My French grandson wanted to see the train, but it had come and gone. We waited on the platform -- Eric, his parents, and his grandparents -- hoping another train would soon arrive.

It was evening, and the little commuter station at Gif-sur-Yvette was empty. Eric kept looking one way, then the other, to the end of the tracks, waiting for the train that wouldn't come.

From way down deep, I whistled a train whistle from my childhood in America, the whistle that echoes across the wide plains, that echoes also along the Hudson River north of New York where I grew up. It sounded authentic. I whistled again. It sounded lonely and yet, as I stood there, it warmed me all the way down to my toes.

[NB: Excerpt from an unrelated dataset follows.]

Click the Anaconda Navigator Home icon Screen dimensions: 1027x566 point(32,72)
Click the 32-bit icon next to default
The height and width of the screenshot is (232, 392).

My two-year-old grandson liked the whistle. It replaced the train. He was satisfied and took my hand as we walked together with his parents to their new home.

That evening I wondered about the train whistle. I was thrown back across the ocean. I remembered waiting for my father at the commuter station of Tarrytown. From farther down the Hudson River, the train would whistle, and I'd run close to the edge of the platform to look down the tracks. In summer it would still be daylight, and I'd see the train far in the distance, approaching, looming larger and larger.

In winter, I'd wait for it to emerge out of the dark -- first the whistle, then the single headlight, then the powerful engine. Did trains still whistle like this in America?

The commuter trains outside Paris did not whistle, they slid along the rails as noiselessly as possible. Nor did the orange, bullet-shaped TGVs streaking through the French countryside. I hadn't heard this whistle for close to 40 years, when I first moved to Europe.

And so last summer, when I returned to the United States and was to travel from New York City upstate to Saratoga Springs, I decided to go by train. I wanted to hear the whistle and make sure I was doing it right for my grandson.

I found myself a place near the window on the side of the coach close to the river. We picked up speed after the tunnel, leaving Manhattan behind us. I looked at the wide Hudson River unrolling, its currents circling. Then, as we neared the Tappan Zee Bridge, the train whistled. It was the same echoing whistle I had made on the train platform for my young grandson in France.

I leaped back in time. Now I was there, a little girl growing up near the railroad station at Tarrytown. I remembered riding over on my bike and putting a penny on the tracks, then worrying I would derail the entire train. I ran and hid; it was too late to grab back my penny. The train was coming. There was the whistle.

I closed my eyes and prayed that it wouldn't skid right off its tracks. And then I fetched my copper penny, flattened into an oval. I hammered a hole into it, polished it, and wore it around my neck.

My penny has since disappeared, but the train whistle was again with me. It was my French grandson who brought it back, brought it back for his American grandmother living far away from her country.

So, like the train going up the Hudson, whistling to announce itself, whistling not to be alone, I, too, whistled at the train station in Gif-sur-Yvette. I whistled for Eric. I whistled for myself, not to be alone.